Quando em FPCT, costumam ocorrer alguns problemas com os formandos?
De um modo geral, existe um bom entendimento entre as entidades empregadoras e os formandos.
Os principais problemas que têm ocorrido ao longo da formação em contexto de trabalho ocorrem
essencialmente devido a dois factores: dificuldade de integração do formando ao mundo do trabalho,
e pouca sensibilidade e conhecimento por parte da entidade empregadora em relação, ao tipo de tarefas
que os formandos deverão desempenhar. Estes problemas, felizmente, não ocorrem com muita frequência,
e quando detectados, é realizada uma intervenção no sentido de encontrar as soluções mais adequadas.

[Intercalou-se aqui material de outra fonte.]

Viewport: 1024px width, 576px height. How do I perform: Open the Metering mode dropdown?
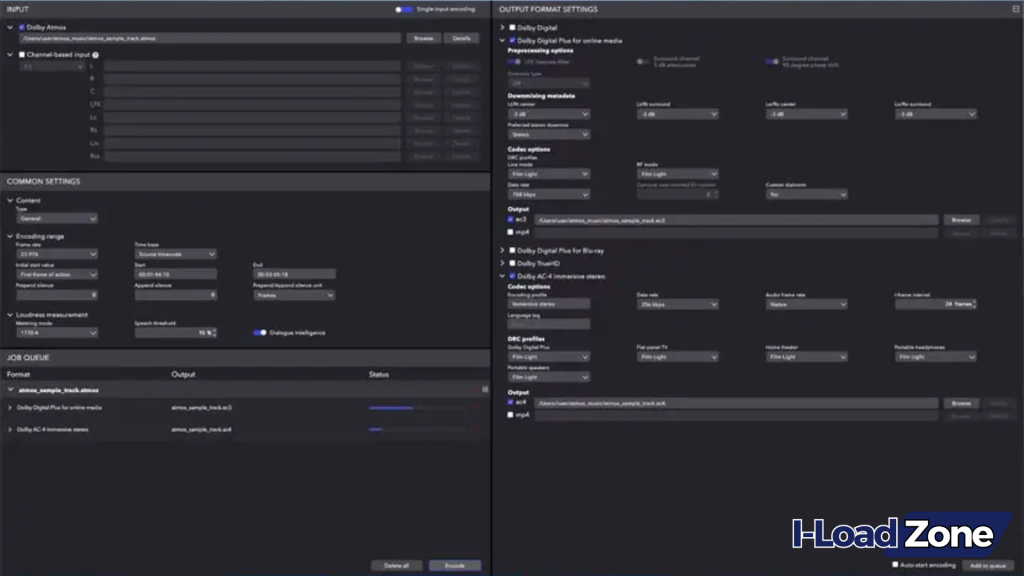56,332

Após a conclusão dos cursos de formação, a Direcção Regional de Formação Profissional tem algum plano com o intuito de ajudar o formando a se inserir na vida activa?
A experiência que nós temos, mostra-nos que uma grande parte dos formandos fica a trabalhar nas empresas
onde realizam a FPCT. Contudo, hoje em dia, as coisas já não são tão lineares, e o mercado de trabalho está
cada vez mais competitivo. De qualquer modo, a DRFP tem a funcionar um serviço de apoio aos ex-formandos com
o intuito de apoia-los na integração na Vida Activa.
Como é realizada a avaliação dos formandos?
Existe uma ficha de avaliação que contempla diferentes parâmetros em que os formandos são avaliados essa avaliação é da responsabilidade de cada empresa.
Os formandos gostam da profissão?
Todos os formandos antes de entrarem num determinado curso são sujeitos a provas de avaliação psicológica cujo principal objectivo consiste em avaliar a motivação e aptidões.
Os formandos têm conhecimentos de Informática?
Todas as acções promovidas pela DRFP têm previsto nos seus planos curriculares um módulo de Tecnologias de Informação. Naturalmente, uns têm maior habilidade do que outros.